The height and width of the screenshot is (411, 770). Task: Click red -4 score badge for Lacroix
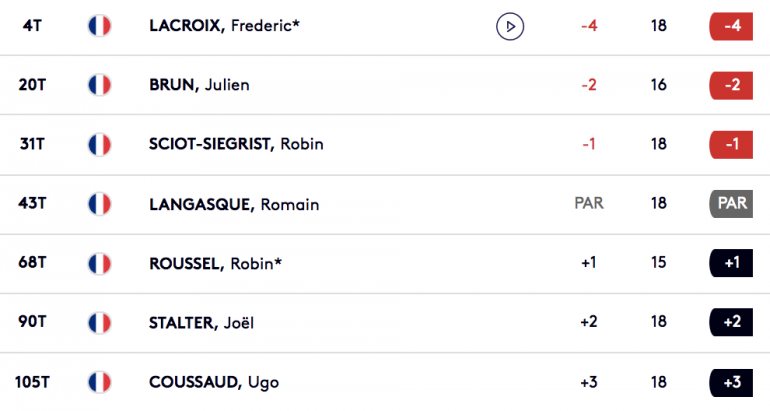[x=731, y=26]
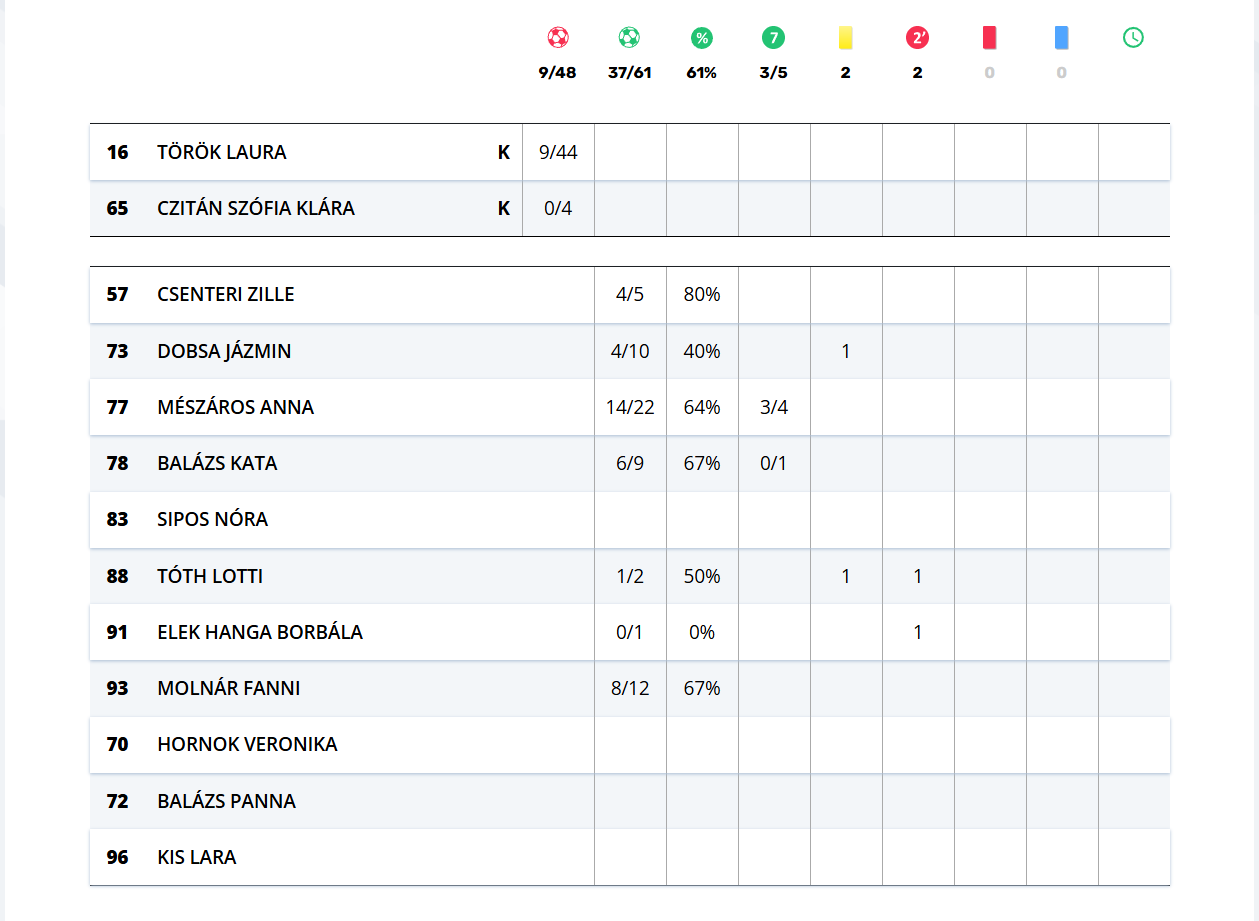Click the yellow card icon
1259x921 pixels.
[x=845, y=38]
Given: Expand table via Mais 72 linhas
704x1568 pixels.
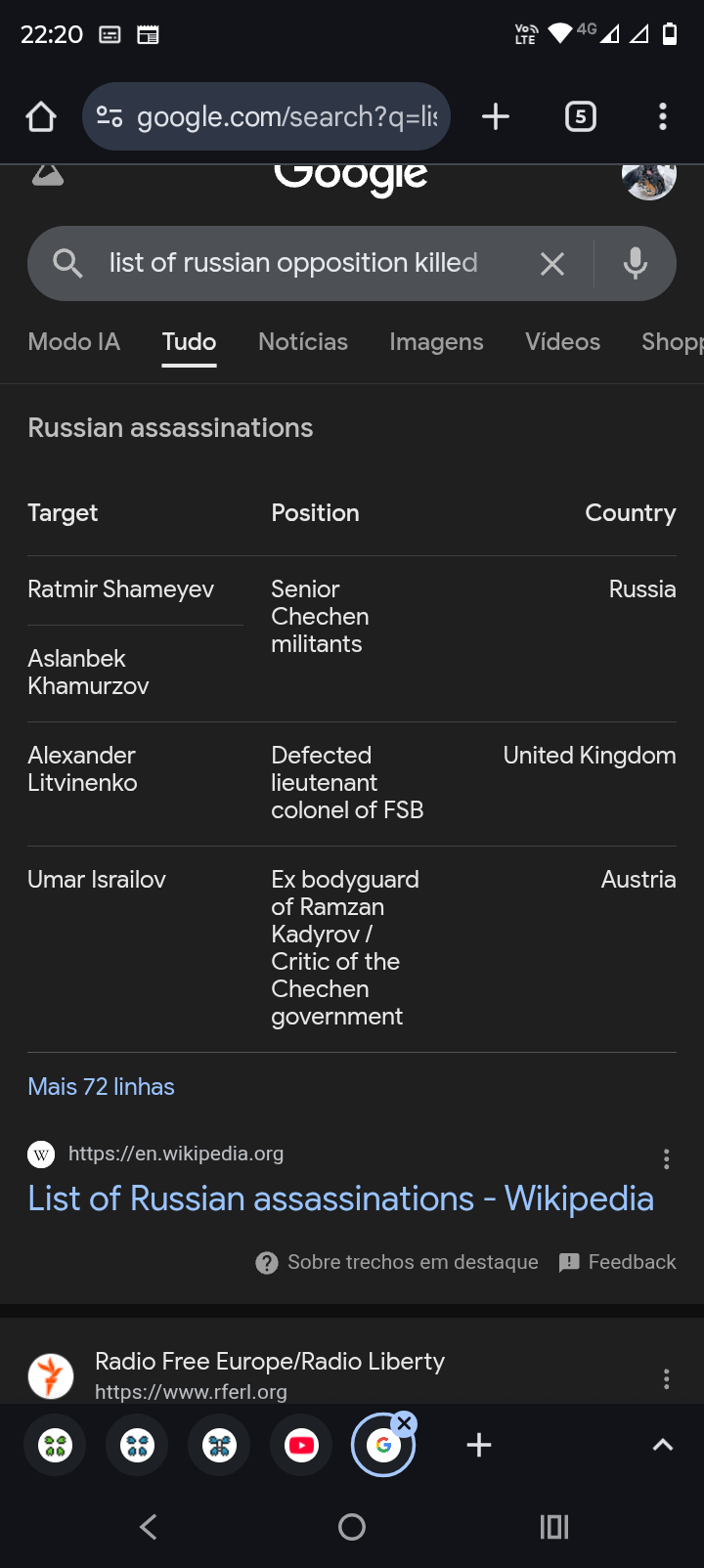Looking at the screenshot, I should tap(101, 1087).
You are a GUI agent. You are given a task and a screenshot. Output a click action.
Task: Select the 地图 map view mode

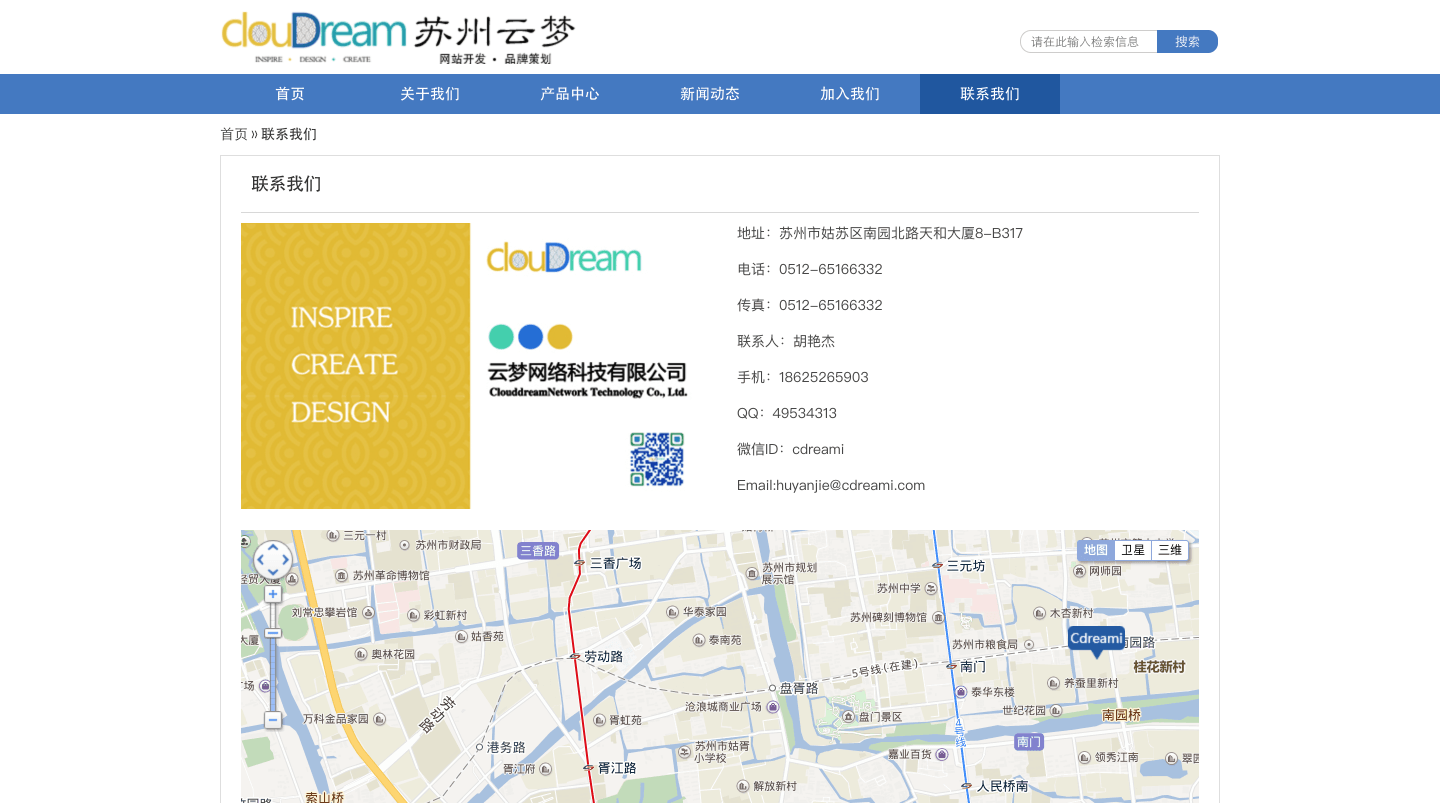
____________
## Your instructions
All entries above must be repeated exactly; pictures are to be left out.

## Exercise response
The height and width of the screenshot is (411, 770). Task: Click red -4 score badge for Lacroix
[x=731, y=26]
Click the yellow card icon
1259x921 pixels.
[x=845, y=38]
Given: Expand table via Mais 72 linhas
704x1568 pixels.
Looking at the screenshot, I should tap(101, 1087).
You are a GUI agent. You are given a task and a screenshot. Output a click action.
Task: Select the 地图 map view mode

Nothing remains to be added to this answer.